La inocentísima
y penitente virgen, beata María Ana de Jesús,
nació de esclarecido linaje en la ciudad de Quito de la América meridional.
Casi desde la cuna tomó el camino de la perfección, y se dio tanta prisa a
correr por él, que al empezar, pudo parecer que acababa. Apenas tenía;
diez años, hizo ya los tres votos de pobreza, castidad y obediencia, que
suelen hacerse en la profesión religiosa. Como oyese un día las alabanzas de
aquellos tres santos mártires de la Compañía de Jesús, que en el Japón
habían sido crucificados y alanceados por la fe que predicaban, encendiéndose
la santa niña en vivos deseos de ganar almas a Cristo y derramar su sangre en
esta demanda, dejó secretamente, como santa Teresa de Jesús, la casa de sus
padres y se puso en camino para ir a la conversión de los pueblos bárbaros e
idólatras: mas no pudiendo llevar a cabo su intento, se hizo en una pieza
muy retirada de su casa su yermo y soledad, donde apartada de todas las cosas
del mundo, pudiese vivir para solo Dios. Allí imitó la vida asperísima
y penitente que leemos de los admirables anacoretas de la Tebaida. Llevaba
hincada en la cabeza una corona de punzantes espinas, ceñía su delicado cuerpo
con áspero silicio, poníase piedrecillas en los zapatos, tomaba su breve des canso sobre una cruz sembrada de espinas, y afligía varias veces así de
día como de noche todos los miembros de su cuerpo con inauditas invenciones
de tormentos. Eran tan extraordinarios y maravillosos sus ayunos que pasaba
a veces ocho y diez días sin comer más de una onza de pan duro. A pesar de es te
extremado rigor que usaba
consigo, era tan blanda y afable con los demás, que fácilmente rendía los
corazones de cuantos trataba, y los sanaba para Jesucristo; y así redujo a
vida honesta y virtuosa a muchos pecadores de toda condición y estado que se
hallaban encenagados en los vicios, o muy apartados del camino de su salvación.

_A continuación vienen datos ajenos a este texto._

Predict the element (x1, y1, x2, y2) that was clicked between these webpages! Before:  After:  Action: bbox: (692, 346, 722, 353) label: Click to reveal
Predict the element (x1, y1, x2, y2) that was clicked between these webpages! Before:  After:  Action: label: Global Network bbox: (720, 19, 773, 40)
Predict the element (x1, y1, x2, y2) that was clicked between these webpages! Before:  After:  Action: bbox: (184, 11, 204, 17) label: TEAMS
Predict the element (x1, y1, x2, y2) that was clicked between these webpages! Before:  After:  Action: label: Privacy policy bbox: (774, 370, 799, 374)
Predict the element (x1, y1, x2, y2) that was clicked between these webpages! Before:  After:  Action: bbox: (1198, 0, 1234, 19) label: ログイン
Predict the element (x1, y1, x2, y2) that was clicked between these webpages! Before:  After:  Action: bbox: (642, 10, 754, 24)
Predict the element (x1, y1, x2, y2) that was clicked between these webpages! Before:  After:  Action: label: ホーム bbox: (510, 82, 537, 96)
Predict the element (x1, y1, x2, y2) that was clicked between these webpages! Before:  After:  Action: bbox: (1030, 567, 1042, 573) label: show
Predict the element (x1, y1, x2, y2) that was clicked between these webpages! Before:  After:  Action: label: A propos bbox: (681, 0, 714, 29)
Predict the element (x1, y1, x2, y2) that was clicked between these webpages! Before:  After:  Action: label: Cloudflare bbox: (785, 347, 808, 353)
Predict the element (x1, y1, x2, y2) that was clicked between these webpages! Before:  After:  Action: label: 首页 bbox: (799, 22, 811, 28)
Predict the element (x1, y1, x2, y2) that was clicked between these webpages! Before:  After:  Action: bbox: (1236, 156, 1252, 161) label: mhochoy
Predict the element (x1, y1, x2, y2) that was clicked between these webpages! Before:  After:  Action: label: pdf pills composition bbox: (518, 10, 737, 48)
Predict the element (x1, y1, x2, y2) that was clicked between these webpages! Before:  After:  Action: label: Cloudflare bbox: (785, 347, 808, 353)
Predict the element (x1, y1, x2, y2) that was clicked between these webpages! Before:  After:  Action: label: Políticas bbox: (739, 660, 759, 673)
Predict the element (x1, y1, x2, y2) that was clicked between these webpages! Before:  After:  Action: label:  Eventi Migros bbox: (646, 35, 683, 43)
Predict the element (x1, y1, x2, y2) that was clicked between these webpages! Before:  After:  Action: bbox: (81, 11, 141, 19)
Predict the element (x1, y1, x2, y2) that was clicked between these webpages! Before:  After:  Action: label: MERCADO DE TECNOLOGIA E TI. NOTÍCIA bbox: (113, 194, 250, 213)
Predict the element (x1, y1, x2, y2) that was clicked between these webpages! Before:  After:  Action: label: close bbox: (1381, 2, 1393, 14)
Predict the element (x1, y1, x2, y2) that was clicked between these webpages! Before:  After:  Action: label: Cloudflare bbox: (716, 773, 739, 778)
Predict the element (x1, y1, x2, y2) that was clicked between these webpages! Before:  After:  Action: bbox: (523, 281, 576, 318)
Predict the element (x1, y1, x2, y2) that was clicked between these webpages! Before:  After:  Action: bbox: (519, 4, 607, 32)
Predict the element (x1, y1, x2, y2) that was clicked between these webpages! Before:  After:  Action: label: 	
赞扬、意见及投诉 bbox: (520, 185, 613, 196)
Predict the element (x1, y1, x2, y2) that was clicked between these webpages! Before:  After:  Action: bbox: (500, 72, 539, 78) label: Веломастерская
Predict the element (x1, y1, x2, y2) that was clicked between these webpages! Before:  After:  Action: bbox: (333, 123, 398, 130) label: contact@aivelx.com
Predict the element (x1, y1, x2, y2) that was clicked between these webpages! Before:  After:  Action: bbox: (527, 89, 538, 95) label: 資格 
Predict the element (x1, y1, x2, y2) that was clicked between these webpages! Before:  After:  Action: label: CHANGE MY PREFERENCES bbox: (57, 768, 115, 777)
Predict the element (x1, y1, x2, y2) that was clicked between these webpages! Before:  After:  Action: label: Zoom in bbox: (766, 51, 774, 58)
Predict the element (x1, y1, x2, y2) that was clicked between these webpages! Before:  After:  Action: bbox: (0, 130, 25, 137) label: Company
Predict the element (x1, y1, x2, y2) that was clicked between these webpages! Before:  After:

Las consolaciones y soberanos favores que recibía en su íntimo trato con
Dios, no son para declararse con palabras humanas. Viéronla levantada de
la tierra y brillando su rostro con una luz del cielo: tuvo excelente don de profecía y discreción de espíritu, curó a muchos
enfermos, y resucitó a una mujer difunta, Finalmente habiéndose ofrecido al Señor para satisfacer con su muerte por los pecados del pueblo afligido a la sazón
por la pestilencia que hacía en Quito grandes estragos, a la edad de veintiseis
años entregó su alma al celestial Esposo. Una maravilla del cielo se vio
momentos después de expirar la purísima doncella y fue que de su sangre
cuajada brotó una blanquísima y hermosísima azucena: por cuyo soberano acontecimiento comenzaron a apellidar a la
santa con el nombre de Azucena de
Quito. Fue canonizada por Pío XII en 1950.
REFLEXIÓN
¡Qué contraste forma la vi da de
esta santísima doncella con la que llevan las doncellas mundanas de nuestros días,
ataviadas con todas las invenciones de la moda y escandalizando
con su inmodestia y profanidad! Pero aquélla con su retiro, su modestia, su
honestidad y mortificación admirable fue una gran santa, y está gozando
de inefable gloria en el cielo; y ¿qué será de esas jóvenes tan vanas, distraídas, orgullosas y sensuales, tan enemigas de la
verdadera piedad, y tan amigas de los placeres del mundo?
ORACIÓN
¡Oh Dios! que hasta en medio de los
lazos del mundo quisiste que la bienaventurada María Ana floreciese como lirio
entre las espinas, por su virginal castidad y asidua penitencia; concédenos por
sus méritos e intercesión, que nos apartemos de los vicios y sigamos la senda
de las virtudes. Por Jesucristo, nuestro Señor. Amén.